一日接著一日,唐念念的身影就似從萬毒潭失蹤,一反她在蛇窟和瘋人穀中的大動靜,連人影都看不到一絲,萬毒潭中也平靜得如常。
可是這樣的平靜平常反而更讓人覺得有種莫名的焦慮,總覺得像是暴風雨前的平靜,壓抑沉溺,找不到源頭,隻能等爆發的那一刻發生。
這日,萬毒潭深處起風了,感受不到風,隻能從瘴氣的流動發覺。
“這萬毒潭常年都飄忽不定,這些時日怎麼好似總往一處流動了。”一年輕青年男子無意的喃喃,皺著眉頭躲避四處神出鬼沒的毒蟲。突然雙目一亮,朝身邊的人說道:“莫不是那裏就是出口?”
他身邊的灰袍男子撇嘴鄙夷道:“若是這般容易就找到出口,這裏還能稱之為四練之一?”
“說的也是。”年輕男子一歎,似是泄了一口氣,不滿道:“這瘴氣越來越重了,能看見的地方已不足一丈,再往前怕真的要變成睜眼瞎了。”
“少說點話,這裏可不是隻有瘴氣。”灰袍男子道。
那青年男子聳聳肩就安靜下來。
寂靜中,兩人也不知道行走了多久,灰袍男子突然做了一個禁聲留步的手勢,帶上青年男子隱入周旁的叢林內。這時數道影子從某處突然竄出,極快的在瘴氣中穿行,下一刻就不見了蹤影。
青年男子咋舌,準備站起來,低聲驚詫道:“這是怎麼回事,這幾日總能見到這些人,看他們的樣子似乎在找什麼……唔!”

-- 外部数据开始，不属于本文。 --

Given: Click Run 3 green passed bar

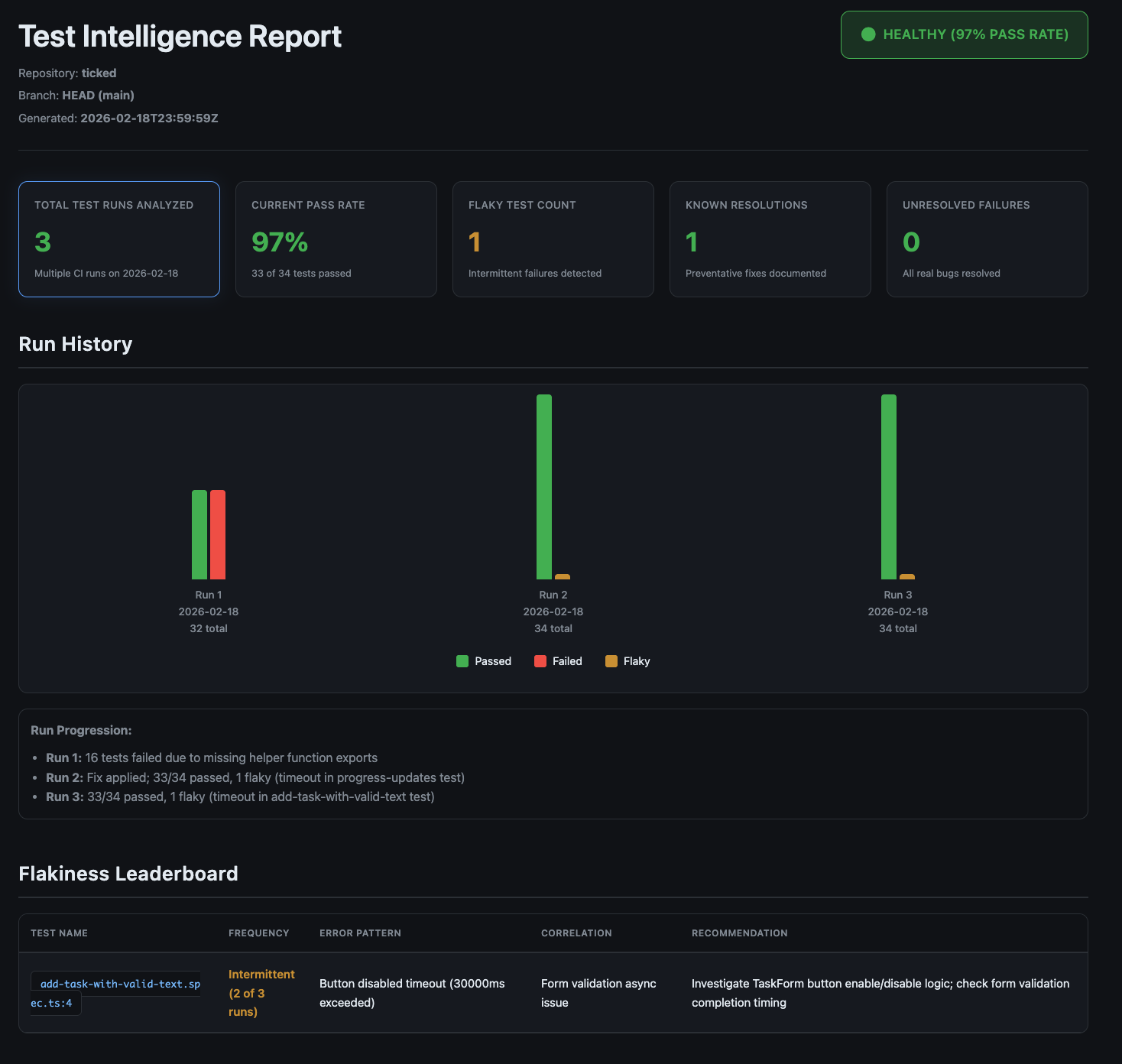Looking at the screenshot, I should pyautogui.click(x=889, y=487).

青年男子還沒有說完,灰袍男子突然伸手將他扯了回來,冷眼警告瞪視著他。
青年男子眼波閃了閃笑意,卻沒有再出聲。
果然,隻見剛剛才不見的幾道身影又竄了回來。
灰袍男子依舊沒有站起來,青年男子見此也安靜的隱匿著。目光就見到那那群人又竄了過去,隻是人數都有所改變——人數減少了!這時,一名黑衣人又出現在兩人視線內,這人全身緊繃,左右環顧,顯然也發現了此處的不妥,自己的處境不佳。就在青年男子以為這人又該走出了視線外,他身旁的灰袍男子目光卻突然一凜。
刷——
一柄戰槍突如其來,勢可破竹,周圍瘴氣都被席卷。
滯!
黑衣人避之不及,戰槍入體,命喪黃泉。
一切發生的瞬息之間,青年男子瞪著眼看著,直看著那戰槍被抽出,順著流血的槍刃往上看,便見身著一襲破爛黑色武袍的刀鋒男子。
“屍體。”男子聲音如他人一般的沉啞內斂。
“嘶!”一聲陰冷的蛇吐信,意外的讓人感覺到這聲音裏的不滿。但見一條巨大的蛇尾從瘴氣裏伸出,將死去的黑衣人卷起,縮了回去。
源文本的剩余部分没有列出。